A more realistic example
Let's actually use the mutable for something and let's do something that isn't just a time.sleep()
. Also, let's do something that is CPU bound. A lot of times where concurrency is useful is when you're network bound because running many network waiting things at the same time doesn't hose the system from being able to do other things.
Here's the code:
from PIL import Image
from deco import concurrent, synchronized
@concurrent
def slow(times, offset):
t0 = time.time()
path = '9745e8.jpg'
img = Image.open(path)
size = (100 + offset * 20, 100 + offset * 20)
img.thumbnail(size, Image.ANTIALIAS)
img.save('thumbnails/{}.jpg'.format(offset), 'JPEG')
t1 = time.time()
times[offset] = t1 - t0
@synchronized
def run(times):
for index in range(100):
slow(times, index)
t0 = time.time()
times = {}
run(times)
t1 = time.time()
print "TOOK", t1-t0
print "WOULD HAVE TAKEN", sum(times.values())

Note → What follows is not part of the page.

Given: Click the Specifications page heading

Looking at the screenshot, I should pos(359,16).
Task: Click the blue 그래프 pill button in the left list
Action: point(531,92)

It generates 100 different thumbnails from a very large original JPG. Running this on my macbook pro takes 8.4 seconds but the individual times was a total of 65.1 seconds. The numbers makes sense, because 65 seconds / 8 cores ~= 8 seconds.
But, where it gets really interesting is that if you remove the deco
decorators and run 100 thumbnail creations in serial, on my laptop, it takes 28.9 seconds. Now, 28.9 seconds is much more than 8.4 seconds so it's still a win to multiprocessing for this kind of CPU bound work. However, stampeding herd of doing 8 CPU intensive tasks at the same time can put some serious strains on your system. Also, it could cause high spikes in terms of memory allocation that wouldn't have happened if freed space can be re-used in the serial pattern.
Here's by the way the difference in what this looks like in the Activity Monitor:
Fully concurrent PIL work
Same work but in serial
One more "realistic" pattern
Let's do this again with a network bound task. Let's download 100 webpages from my blog. We'll do this by keeping an index where the URL is the key and the value is the time it took to download that one individual URL. This time, let's start with the serial pattern:
(Note! I ran these two experiments a couple of times so that the server-side cache would get a chance to clear out outliers)
import time, requests
urls = """
https://www.peterbe.com/plog/blogitem-040212-1
https://www.peterbe.com/plog/geopy-distance-calculation-pitfall
https://www.peterbe.com/plog/app-for-figuring-out-the-best-car-for-you
https://www.peterbe.com/plog/Mvbackupfiles
...a bunch more...
https://www.peterbe.com/plog/swedish-holidays-explaine
https://www.peterbe.com/plog/wing-ide-versus-jed
https://www.peterbe.com/plog/worst-flash-site-of-the-year-2010
""".strip().splitlines()
assert len(urls) == 100
def download(url, data):
t0 = time.time()
assert requests.get(url).status_code == 200
t1 = time.time()
data[url] = t1-t0
def run(data):
for url in urls:
download(url, data)
somemute = {}
t0 = time.time()
run(somemute)
t1 = time.time()
print "TOOK", t1-t0
print "WOULD HAVE TAKEN", sum(somemute.values()), "seconds"
When run, the output is:
TOOK 35.3457410336 WOULD HAVE TAKEN 35.3454759121 seconds
Now, let's add the deco
decorators, so basically these changes:
from deco import concurrent, synchronized @concurrent def download(url, data): t0 = time.time() assert requests.get(url).status_code == 200 t1 = time.time() data[url] = t1-t0 @synchronized def run(data): for url in urls: download(url, data)
And the output this time:
TOOK 5.13103795052 WOULD HAVE TAKEN 39.7795288563 seconds
So, instead of it having to take 39.8 seconds it only needed to take 5 seconds with extremely little modification. I call that a win!
What's next
Easy; actually build something that uses this.